Real estate investment and speculation
What is the difference between investment and speculation?
Investment seeks returns from the yield of an asset:
interest from bonds, dividends from stocks, rentals from real estate.
Speculation seeks to profit from a change in the asset price due to a shift in supply or demand.
Gold, for example, yields no interest income, and one holds it for the gain in the price.
People both invest in and speculate in real estate, often with the same property.
The yield of real estate can be implicit; one invests in one’s own house.
A homeowner obtains an implicit rental yield as housing services.
Real estate asset ownership can take varius forms.
1. The purchase of real estate properties:
houses, apartments, commercial r.e., farms, mines, forests.
Variations: one’s own house, vacation houses, rental properties.
A variant is a time share.
2. The purchase of options to buy property.
This includes leasing with an option to buy.
3. The purchase of units of a partnership.
Investors are typically limitd partners.
The general partners run the business.
All profits and losses and income flow to the partners.

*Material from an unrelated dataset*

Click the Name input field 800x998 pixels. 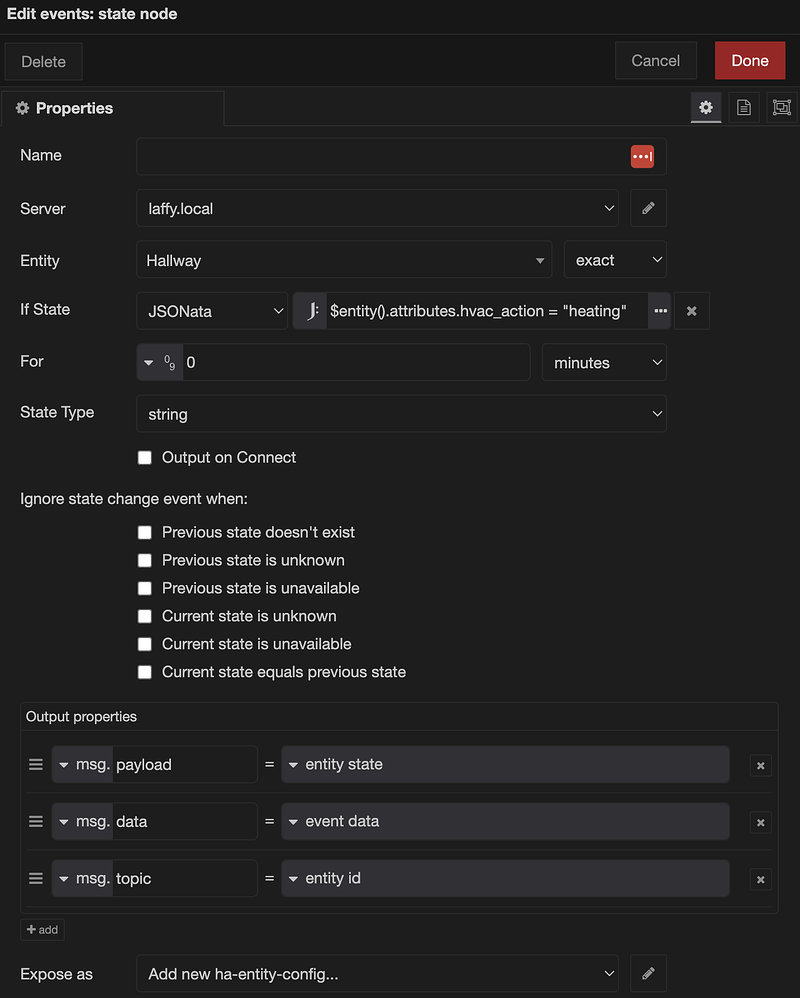click(x=380, y=156)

But limited partners have passive losses that for taxes only offset passive income.
Limited partnerships have tax advantages in getting a share of depreciation, tax credits, and tax deductions, but they tremendously complicate income taxes, adding many forms.

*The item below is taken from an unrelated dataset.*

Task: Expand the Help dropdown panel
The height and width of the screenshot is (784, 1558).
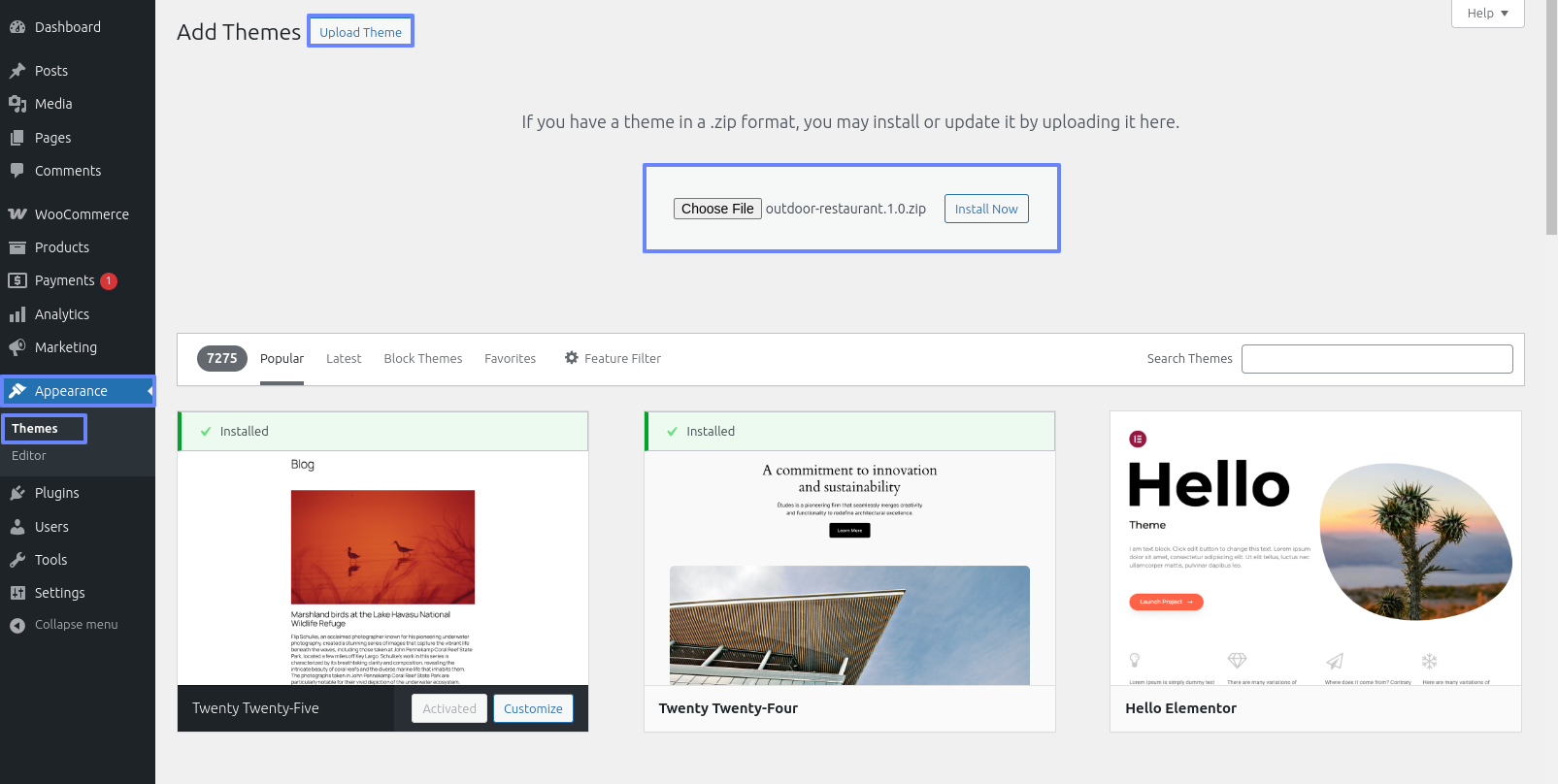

A special case: low-income housing tax credit partnerships.
Often a firm has many partnerships, started in various years.

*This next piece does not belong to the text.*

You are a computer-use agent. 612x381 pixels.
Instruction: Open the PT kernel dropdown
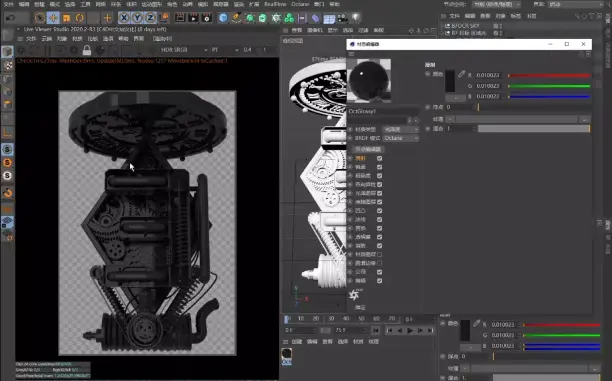coord(225,50)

4. The purchase of shares of stock or of bonds of real-estate firms
such as construction, forests, and ownership of real estate.
Mining stocks are a separate area of investment.
You can also buy shares and bonds of government sponsored enterprises,
Fanny Mae (FNM) and Freddie Mac (FRE).
5. The purchase of shares in a REIT: real estate investment trust.
It is a company that owns and manages real estate.
It does not pay corporate income taxes, all profits flowing to the share owners.
6. The purchase of shares in a mutal fund that owns REITs.
Some examples:
Cohen and Steers
Fidelity Real Estate Fund
A special case: indexed real estate funds, passively managed,
such as Vanguard Real Estate Index fund, or
iShares Dow Jones US Real Estate (IYR)
Cohen & Steers Realty Majors Index Fund (ICF)
There are also REITs which hold mortgages.
7. Bear-market funds, which sell short or own put options.
These profit when real estate falls.
Main example: Profunds Short Real Estate, SRPIX
8. Derivatives: call and put options on real estate stocks, such as construction firms.